Unusual requirements

Ni, Va

Si

From Neidhardt et al. (1990); Marschner (1995)

(5 of 21) Microorganisms Can Obtain the Energy They Need in Different Ways

  • Microbes derive their energy in a number of different ways:

    • by photosynthesis

    • chemoautotrophically using S, Fe, ammonia, etc

    • heterotrophically using a range of compounds that include:

      • complex carbohydrates (starch, pectin)
      • monosaccharides( glucose, lactose, ribose)
      • sugar alcohols (glycerol)
      • dicarboxylic acids (succinic acid)
      • mino acids (glutamic acid)
      • aromatic compounds (protocatechuic acid)
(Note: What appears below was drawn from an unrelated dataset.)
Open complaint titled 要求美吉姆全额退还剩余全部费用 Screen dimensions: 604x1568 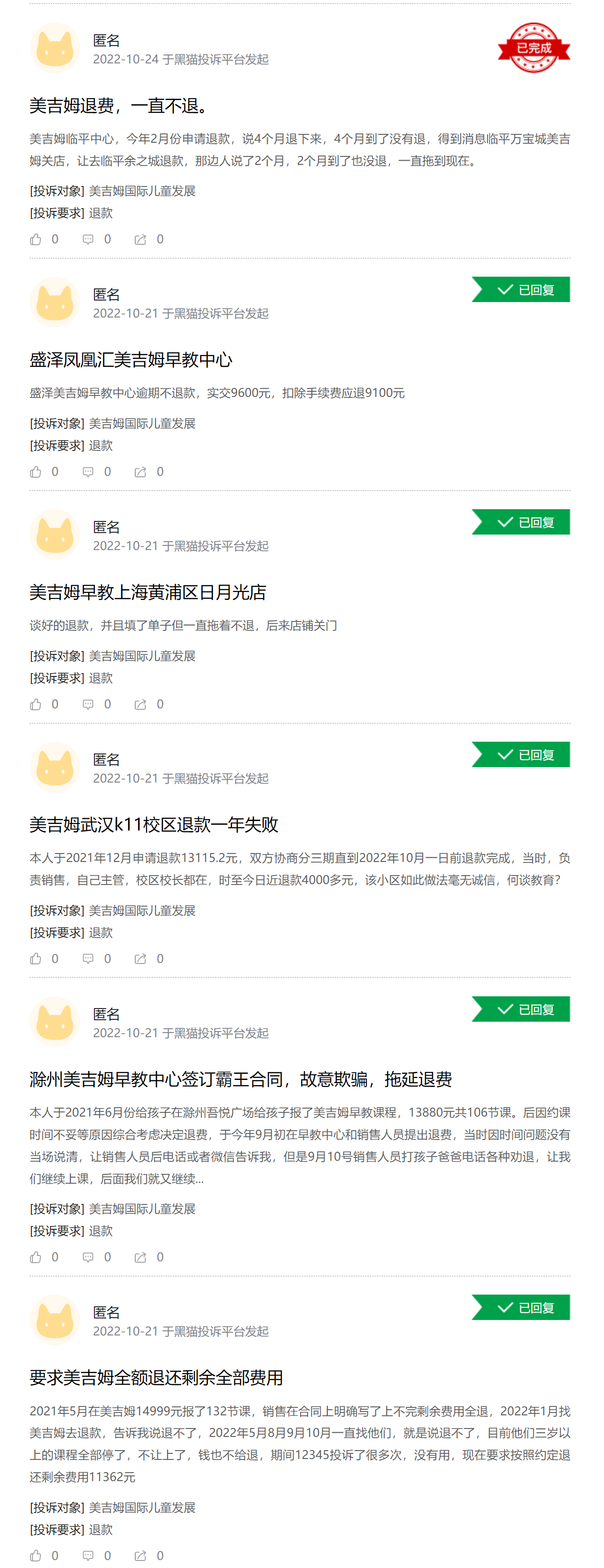pos(156,1377)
  • These differences are important both in defining culture medium and in strain identification

(6 of 21) Components of Normal Culture Media

  • Energy source: glucose, starch, sulfur or light

  • Nitrogen source: inorganic compounds such as ammonium sulfate or potassium nitrate, or organic compounds such as urea, peptone or casein

  • Vitamins or growth factors: blood, yeast powder, individual vitamins (often heat sensitive) or soil extract

  • Essential minerals: P, K, Mg, Ca, S, etc.

  • Buffers for pH control: MES, HEPES, TRIS Addatives: Agar, Gelrite, selective agents, etc.
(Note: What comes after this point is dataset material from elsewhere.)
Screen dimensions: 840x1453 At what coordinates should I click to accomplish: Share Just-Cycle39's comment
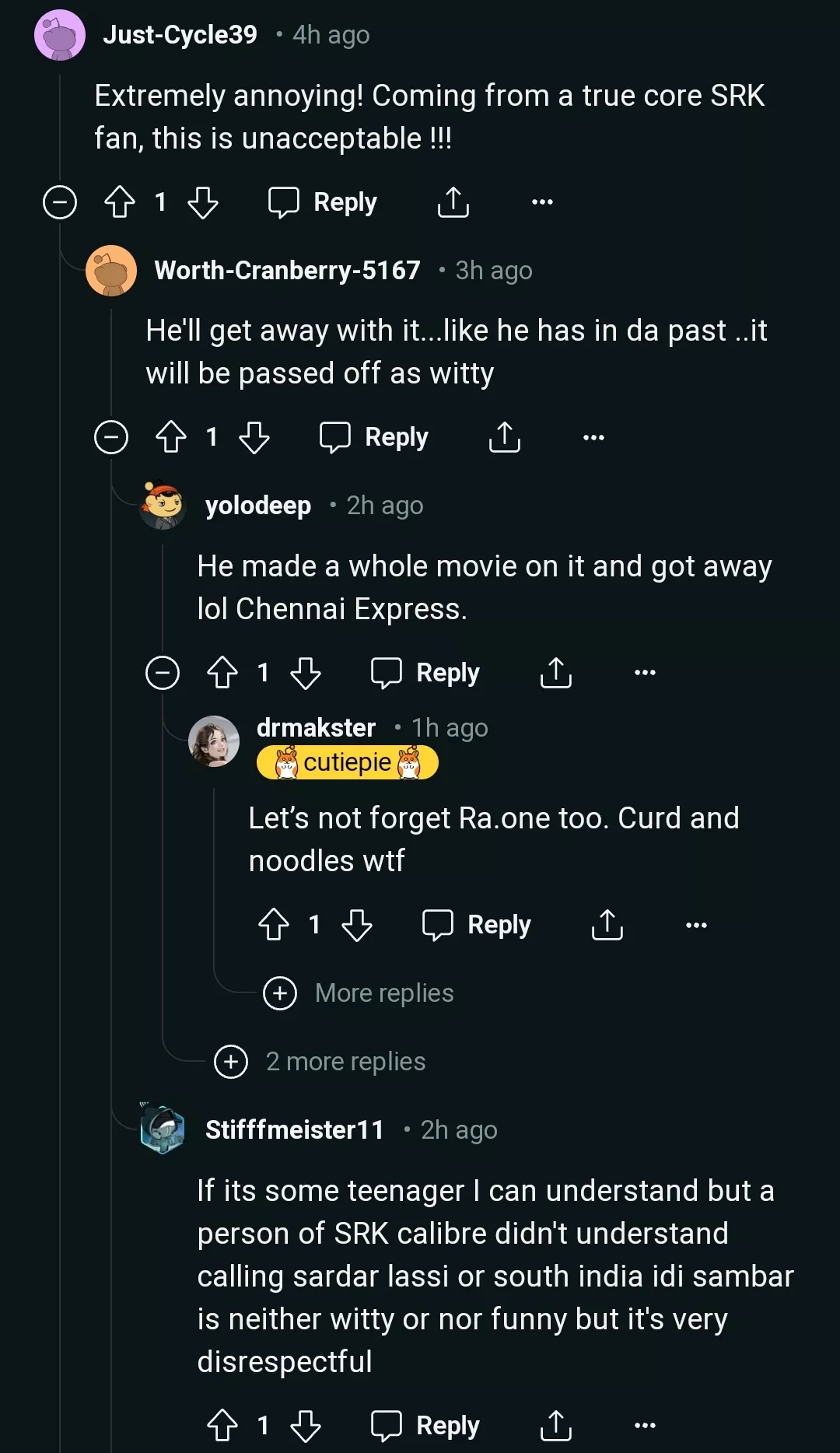tap(453, 202)
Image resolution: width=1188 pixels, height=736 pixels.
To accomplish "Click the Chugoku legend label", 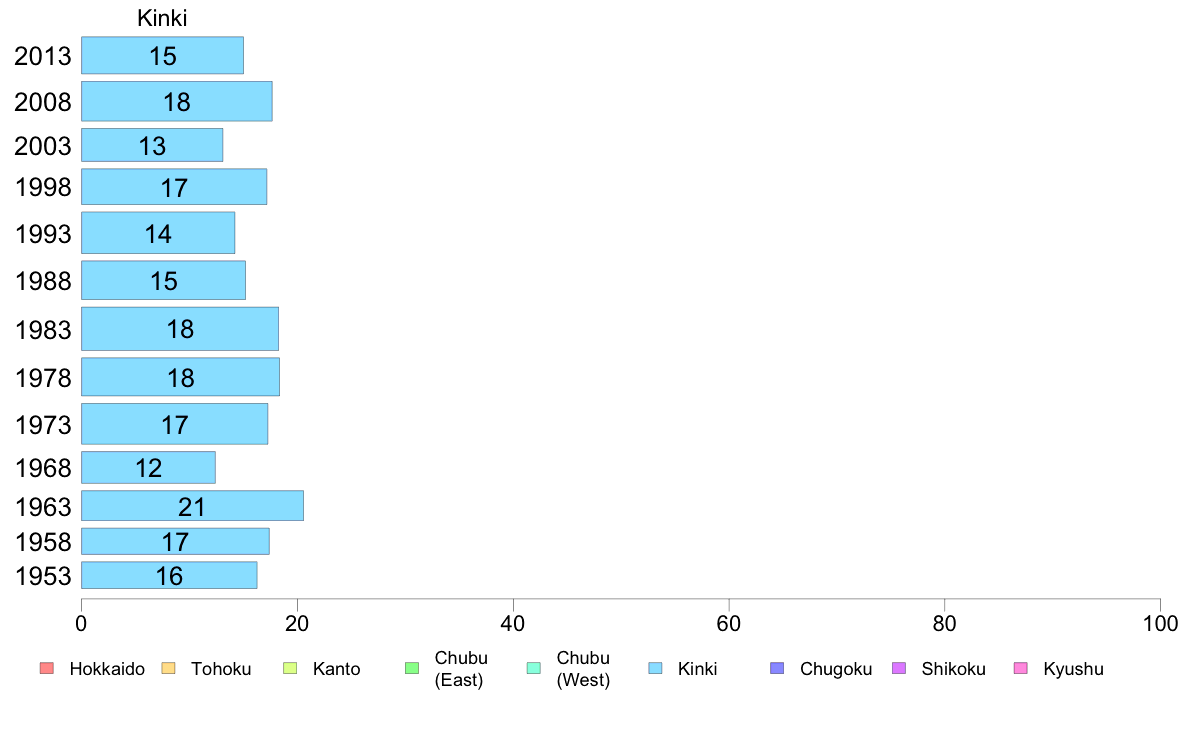I will pyautogui.click(x=836, y=669).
(7 of 21) Complex Culture Medium, e.g. BYMA

  • Used for the routine culture of non-fastidious organisms, e.g. Rhizobium

  • Medium composition is not well defined i.e. Nitrogen supply is from amino acids, amides, protein, etc., in yeast extract

  • Will grow many organisms, often with copious gum production which can interfere with centrifugation, extraction of DNA, etc.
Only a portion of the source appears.